Want to bring in birds with annual sunflowers? Then the bigger the flower’s center, the better, so choose traditional dinner-plate type blooms, just like you see at above. That’s because larger seedheads mean more seeds from late summer on, as well as a better landing surface for winged visitors — whether you leave the drooping seedheads or cut and stick stalks elsewhere. These long-lasting flowers need full sun to bloom their bes — this keeps stems strong, too, so you don’t have to stake leaning stalks. For the most color, blooms and birds, plant seeds staggered about 3 weeks apart, beginning right after the last frost and continuing through midsummer. Thin seedlings to 1 to 3 ft. apart, depending on the cultivar.

Flowering dogwood (Cornus florida)

Type Tree Blooms White, pink or red in spring Light Full sun to part shade Soil Moist, well-drained Size 15 to 30 ft. tall and wide Hardiness Cold zones 5 to 9, heat zones 9 to 1

Flowering dogwood’s showy white, red or pink petals are actually bracts. The flowers are the green-white buttonlike cluster at the center, and this is what matures to the bright red fruits you see in the photo in late summer to early fall. Though inedible to humans, they’re well-loved by birds, such as bluebirds, grosbeaks, tanagers, dark-eyed junco and titmice, and hang on well into winter. In fall, its dark green leaves turn brilliant shades of red — for the best autumn color, give flowering dogwood a place in full sun. Low-branching with a relatively horizontal habit, this tree will still grow and bloom well under the canopy of larger trees, like you see in the photo. In fact, in areas with hot summers, flowering dogwood will benefit from some shade, especially early in the afternoon.

Cranberrybush viburnum (Viburnum opulus americanum)

Type Shrub Blooms White in spring Light Full sun to part shade Soil Moist, welldrained loam; tolerates most types Size 8 to 12 ft. tall and wide Hardiness Cold zones 2 to 7, heat zones 7 to 1

Get multiple seasons of interest from one shrub. Cranberrybush viburnum’s white lacecap flowers, above, bloom in spring, and in fall leaves take on tinges of purple and yellow. Bright red berries form in late summer. Tart and juicy — similar to cranberries — these feed birds, such as cedar waxwing and Northern cardinal, from fall through winter. Dense summer foliage, along with a naturally rounded habit, makes cranberrybush viburnum a good hedge anywhere you need to add privacy or create a barrier. It handles a wide range of soils but does best in a moist, well-drained spot. To keep larger cultivars compact, prune select branches after flowering finishes. Be patient, though — newly planted shrubs may not develop berries for a few years or until they’re well-established.
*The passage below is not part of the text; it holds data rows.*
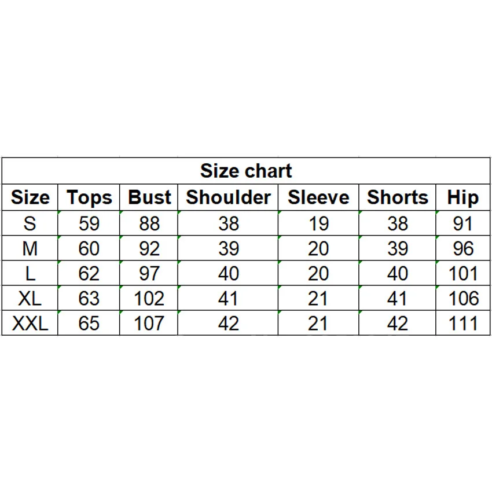Image resolution: width=492 pixels, height=492 pixels.
Task: Select the XXL size row label
Action: (30, 323)
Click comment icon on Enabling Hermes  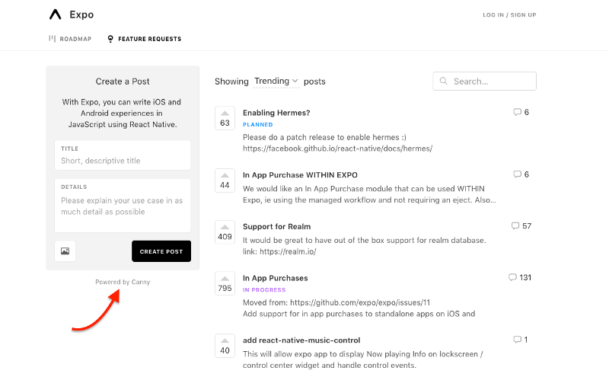tap(517, 112)
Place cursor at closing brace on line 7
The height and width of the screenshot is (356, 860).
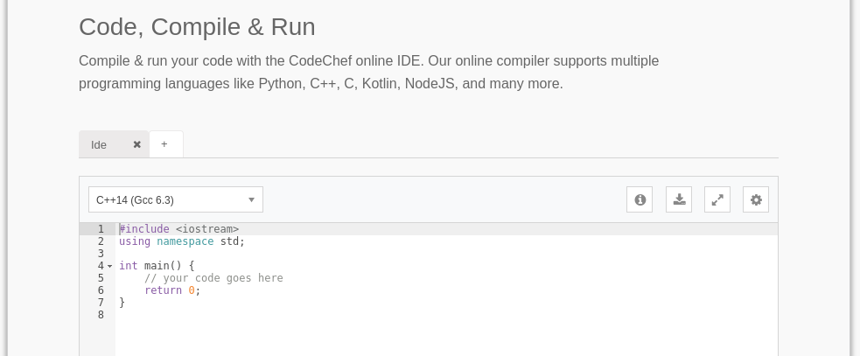point(122,303)
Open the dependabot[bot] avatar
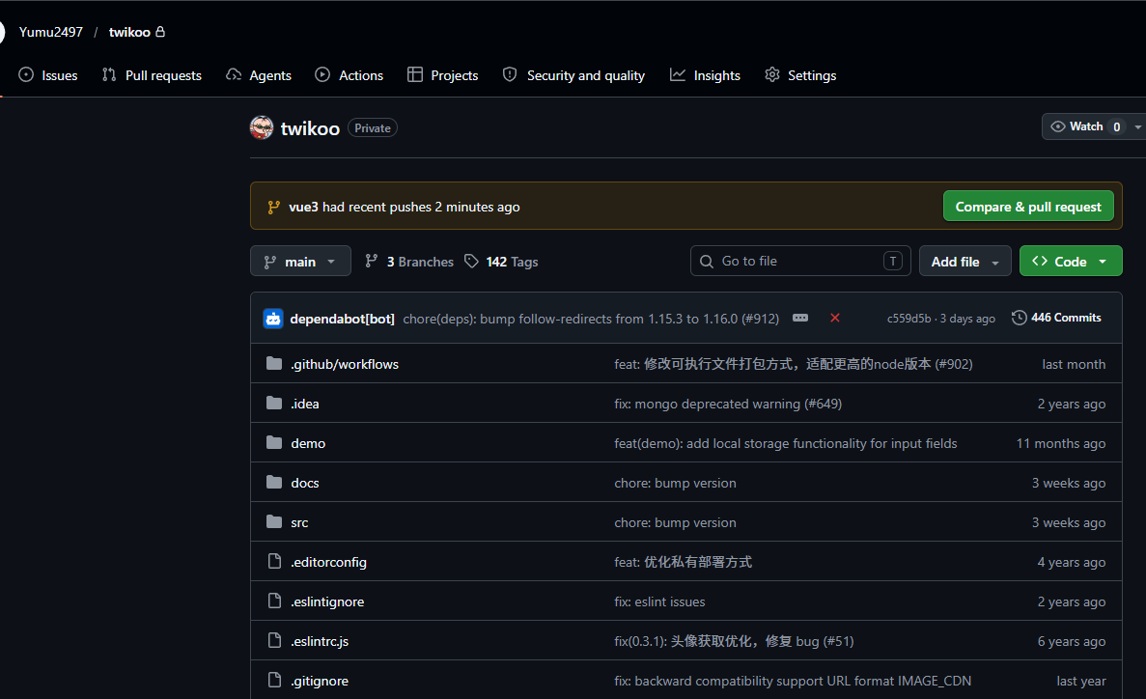Image resolution: width=1146 pixels, height=699 pixels. point(273,319)
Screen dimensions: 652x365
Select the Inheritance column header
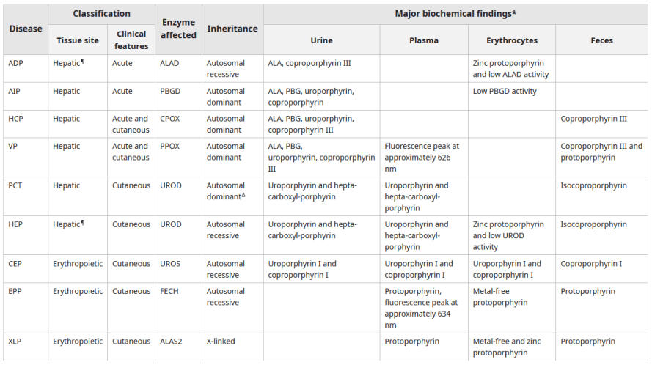(x=232, y=29)
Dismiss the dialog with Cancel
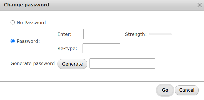Viewport: 204px width, 100px height. [x=187, y=90]

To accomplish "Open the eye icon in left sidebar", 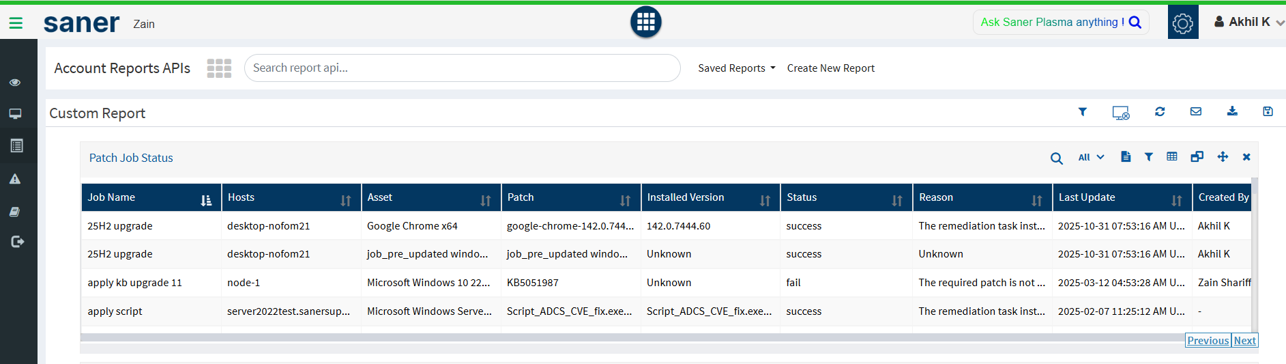I will coord(15,83).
Flowering crabapple (Malus spp. and hybrids)

Type Tree Blooms Pink or red buds open white, pink or purple in spring Light Full sun to part shade Soil Well-drained, slightly acid Size 6 to 25 ft. tall and wide Hardiness Cold zones 3 to 9, heat zones 9 to 1

Flowering crabapple is practically synonymous with spring, and for good reason: Blooms almost cover the entire length of branches, filling the warming air with sweet fragrance. On top of looking striking in spring, its red or yellow fruit matures in late summer to early fall, depending on the cultivar, bringing in all kinds of birds, such as the American robin, above. Plus, crabapples hang on reliably into winter for birds, such as cedar waxwing, to enjoy as the fruit softens after each freeze. Thanks to a range of sizes and canopy shapes, you can plant this tree almost anywhere — even in small yards — but for the most flowers and fruit, give it a spot with full sun. Although flowering crabapple can adapt to most soil types, it prefers a slightly acid pH range between 6.2 and 6.8. And since many cultivars have foliage that changes hues as it matures, plant where you’ll have a good view of your tree to watch the color show, as well as the birds that visit. To keep trees tidy, always cut back sucker growth at the base of the tree. If you need to prune branches, do so in late winter or early spring.